Did others feel the same? Surely some did but in my mothers’ groups the conversation never came up and I didn’t quite know how to ask. What I did see were these same people jetting off to lots of different places with their new babies so maybe that was my answer. It certainly made me think that achieving novelty was more a question of funds, and if you didn’t have them then maybe you were destined to be a bit more bored. This made me think of friends who were self employed and didn’t have a big chunk of money behind them to finance their time off. How were they having fun? Or maybe other people were just better at finding joy in things than I was.
Turns out many weren’t or were doing it on a much shorter timescale than me. Some were back at work within three or six months so they could continue funding their lives. Not everyone was having it all.
Then I read broadcaster Emma Barnett’s experience of it in her excellent book, Maternity Service and I felt like I got another perspective about why I might want novelty. She described that feeling of always being “on“ and busy during maternity leave but often not mentally stimulated, which created a strange feeling of disconnect and frustration. It struck a chord.

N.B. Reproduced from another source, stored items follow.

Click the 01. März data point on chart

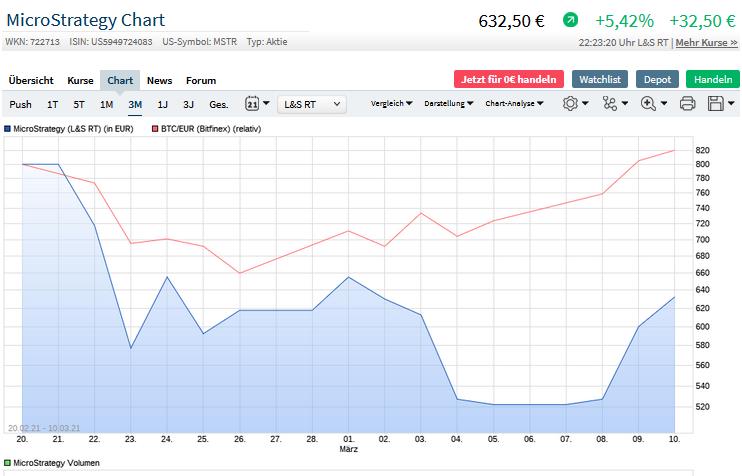(x=348, y=277)
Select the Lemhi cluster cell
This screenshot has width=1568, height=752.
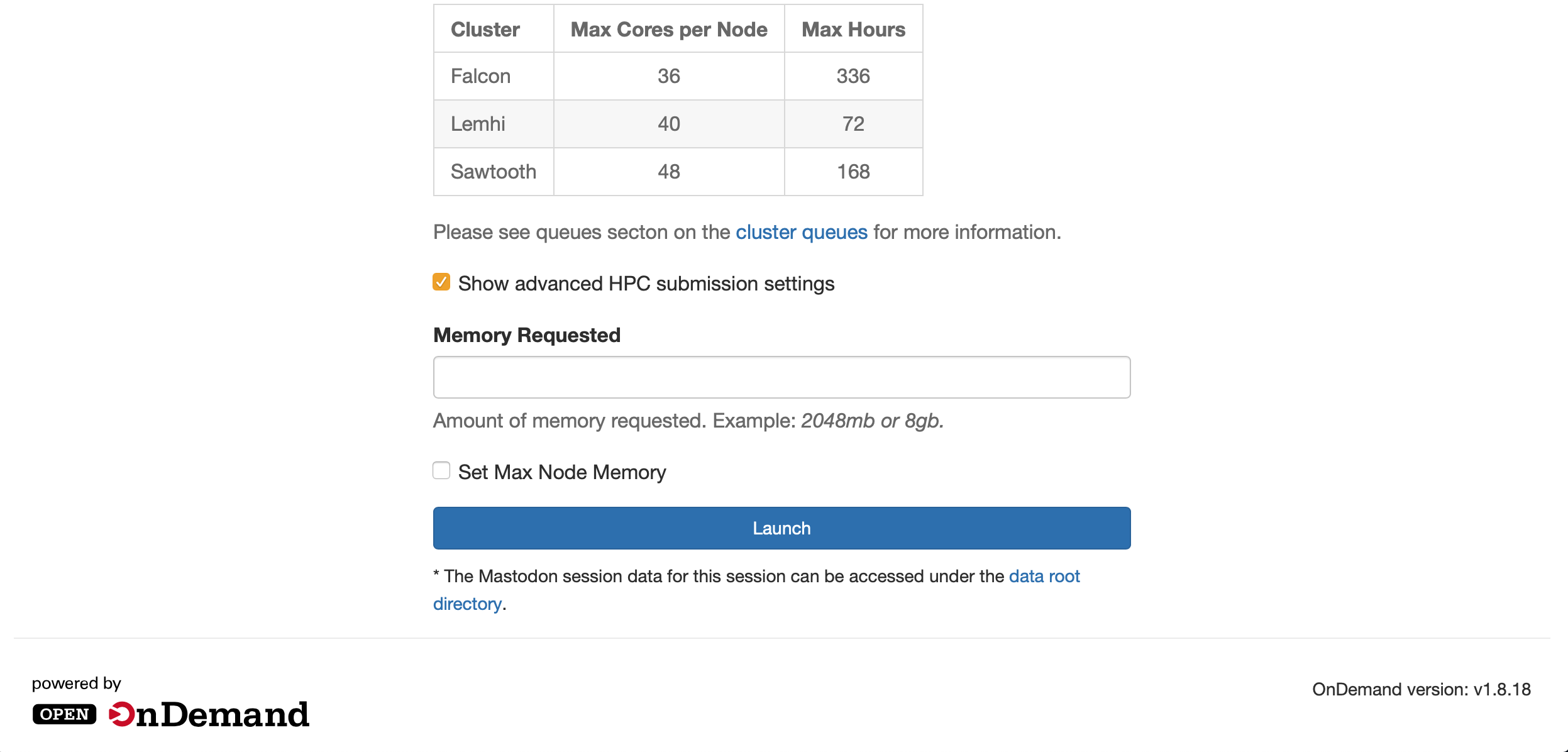tap(478, 124)
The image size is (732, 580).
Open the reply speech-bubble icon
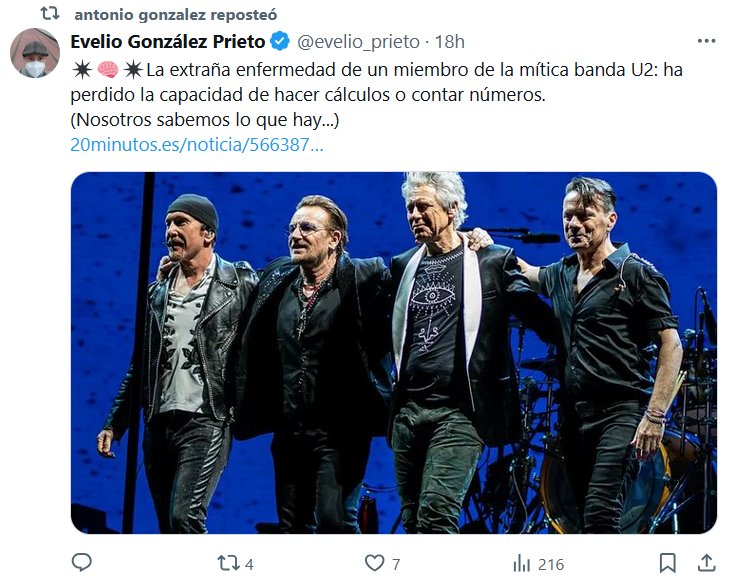(82, 563)

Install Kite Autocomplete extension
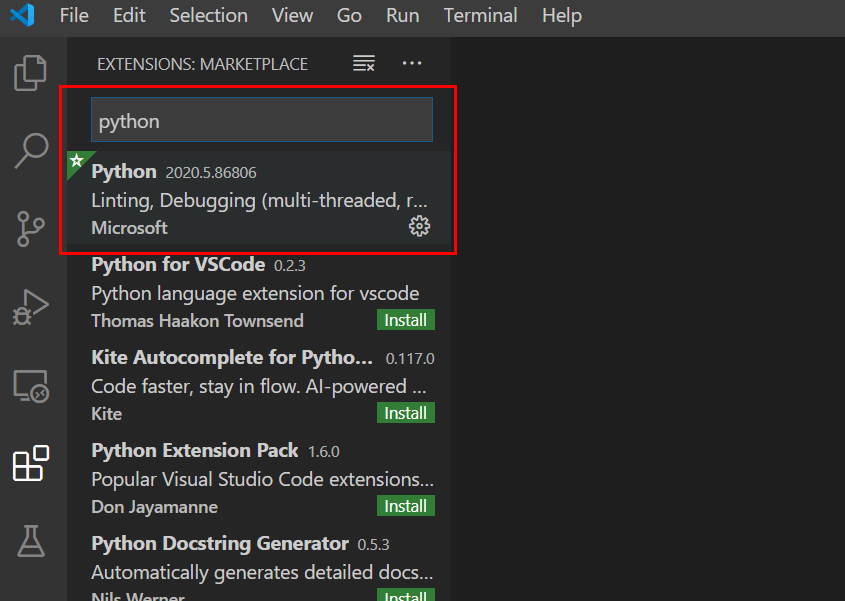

Her cure for this was also newness but not in my jump-on-a-plane-kind-of-way. I think she described herself as a “social whore”, willing to meet up with anyone, and she talked with excitement about discovering new streets in her neighbourhood as she set out for her daily walks. Maybe I had the answer all along then? Maybe I just needed someone else to voice the same things and signal that it was OK if you can’t do big things. Maybe instead of Bali, it’s camping in Cornwall?! Instead of buying art in a gallery, it’s painting at home. Adjusting expectations. Fuck it, the whole parenting shtick seems to be adjusting expectations, or in the early days, lowering them right to the floor. Maybe I could take a leaf out of this book…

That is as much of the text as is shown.